Jonathan Dieter
2018-11-16 22:07:09 UTC
For reference, this is in reply to Paul's email about lifecycle
objectives, specifically focusing on problem statement #1[1].
<tl;dr>
Have rpm use zchunk as its compression format, removing the need for
deltarpms, and thus reducing compose time. This will require changes
to both the rpm format and new features in the zchunk format.
</tl;dr>
*deltarpm background*
As part of the compose process, deltarpms are generated between each
new rpm and both the GA version of the rpm and the previous version.
This process is very CPU and memory intensive, especially for large
rpms.
This also means that deltarpms are only useful for an end user if they
are either updating from GA or have been diligent about keeping their
system up-to-date. If a user is updating a package from N-2 to N,
there will be no deltarpm and the full rpm will be downloaded.
*zchunk background*
As some are aware, I've been working on zchunk[2], a compression format
that's designed for highly efficient deltas, and using it minimize
metadata downloads[3].
The core idea behind zchunk is that a file is split into independently
compressed chunks and the checksum of each compressed chunk is stored
in the zchunk header. When downloading a new version of the file, you
download the zchunk header first, check which chunks you already have,
and then download the rest.
*Proposal*
My proposal would be to make zchunk the rpm compression format for
Fedora. This would involve a few additions to the zchunk format[4]

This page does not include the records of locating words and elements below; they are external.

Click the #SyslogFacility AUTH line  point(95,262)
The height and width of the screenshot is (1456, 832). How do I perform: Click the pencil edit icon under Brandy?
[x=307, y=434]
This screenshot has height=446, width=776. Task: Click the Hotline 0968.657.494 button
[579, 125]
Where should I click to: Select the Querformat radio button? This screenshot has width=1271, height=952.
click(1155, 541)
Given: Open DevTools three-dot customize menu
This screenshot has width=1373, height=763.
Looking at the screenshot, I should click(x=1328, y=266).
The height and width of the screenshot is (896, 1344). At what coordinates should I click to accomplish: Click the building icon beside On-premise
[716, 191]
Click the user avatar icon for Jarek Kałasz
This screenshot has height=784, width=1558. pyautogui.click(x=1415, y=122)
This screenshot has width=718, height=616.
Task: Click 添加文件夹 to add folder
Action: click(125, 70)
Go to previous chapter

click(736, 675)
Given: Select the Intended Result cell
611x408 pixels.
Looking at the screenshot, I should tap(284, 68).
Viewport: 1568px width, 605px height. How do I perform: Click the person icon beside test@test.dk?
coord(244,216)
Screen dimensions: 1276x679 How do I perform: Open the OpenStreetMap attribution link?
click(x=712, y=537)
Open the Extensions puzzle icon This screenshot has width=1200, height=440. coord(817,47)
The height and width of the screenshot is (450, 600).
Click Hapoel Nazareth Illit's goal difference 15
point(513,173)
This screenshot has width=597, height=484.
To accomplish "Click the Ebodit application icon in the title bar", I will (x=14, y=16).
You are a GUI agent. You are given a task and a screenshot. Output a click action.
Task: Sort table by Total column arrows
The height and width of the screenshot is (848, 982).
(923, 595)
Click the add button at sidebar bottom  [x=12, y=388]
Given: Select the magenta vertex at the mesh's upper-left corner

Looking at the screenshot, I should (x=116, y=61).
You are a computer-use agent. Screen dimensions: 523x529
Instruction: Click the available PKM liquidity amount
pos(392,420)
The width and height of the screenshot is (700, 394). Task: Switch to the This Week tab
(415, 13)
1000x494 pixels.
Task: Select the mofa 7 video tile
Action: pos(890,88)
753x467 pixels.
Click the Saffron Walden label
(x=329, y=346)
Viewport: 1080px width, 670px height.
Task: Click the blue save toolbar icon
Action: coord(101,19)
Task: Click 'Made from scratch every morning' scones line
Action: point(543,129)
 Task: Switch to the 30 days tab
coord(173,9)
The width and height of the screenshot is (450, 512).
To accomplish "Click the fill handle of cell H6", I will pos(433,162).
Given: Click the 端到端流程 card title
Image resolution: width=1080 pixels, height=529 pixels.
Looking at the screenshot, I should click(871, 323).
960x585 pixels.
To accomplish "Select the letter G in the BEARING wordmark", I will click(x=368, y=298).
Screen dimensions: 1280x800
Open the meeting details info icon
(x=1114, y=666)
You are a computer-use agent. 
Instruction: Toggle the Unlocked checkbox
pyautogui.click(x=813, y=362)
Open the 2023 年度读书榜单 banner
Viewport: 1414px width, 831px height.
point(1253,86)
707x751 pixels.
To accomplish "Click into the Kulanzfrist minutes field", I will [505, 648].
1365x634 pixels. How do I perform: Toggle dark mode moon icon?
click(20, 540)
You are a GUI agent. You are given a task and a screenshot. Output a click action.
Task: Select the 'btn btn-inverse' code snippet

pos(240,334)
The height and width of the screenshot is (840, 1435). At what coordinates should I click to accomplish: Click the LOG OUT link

(something the format has been designed to accommodate), and would
require some changes to the rpm file format.
*Benefit*
The benefit of zchunked rpms is that, when downloading an updated rpm,
you would only need to download the chunks that have changed from
what's on your system.
The uncompressed local chunks would be combined with the downloaded
compressed chunks to create a local rpm that will pass signature
verification without needing to recompress the uncompressed local
chunks, making this computationally much faster than rebuilding a
deltarpm, a win for users.
The savings wouldn't be as good as what deltarpm can achieve, but
deltarpms would be redundant and could be removed, completely
eliminating a large step from the compose process.
*Drawbacks*
1. Downloading a new release of a zchunked rpm would be larger than
downloading the equivalent deltarpm. This is offset by the fact
that the client is able to work out which chunks it needs no matter
what the original rpm is, rather than needing a specific original
rpm as deltarpm does.
2. The rebuilt rpm may not be byte-for-byte identical to the original,
but will be able to be validated without decompression, as explained
in the next section
*Changes*
The zchunk format would need to be extended to allow for a zchunked rpm
to contain both the uncompressed chunks that were already on the local
system and the newly downloaded compressed chunks while still passing
signature verification. This would also require moving signature
verification to zchunk.
The rpm file format has to be changed because the zchunk header needs
to be at the beginning of the file in order for the zchunk library
figure out which chunks it needs to download. My suggestions for
changes to the rpm file format are as follows:
1. Signing should be moved to the zchunk format as described at the
beginning of this section
2. The rpm header should be stored in one stream inside the zchunk
file. This allows it to be easily extracted separately from the
data
3. The rpm cpio should be stored in a second stream inside the zchunk
file.
4. At minimum, an optional zchunk element should be set to identify
zchunk rpms as rpms rather than regular zchunk files. If desired,
optional elements could also be set containing %{name}, %[version},
%{release}, %{arch} and %{epoch}. This would allow this information
to be read easily without needing to extract the rpm header stream.
*Final notes*
I realize this is a massive proposal, zchunk is still very young, and
we're still working on getting the dnf zchunk pull requests reviewed.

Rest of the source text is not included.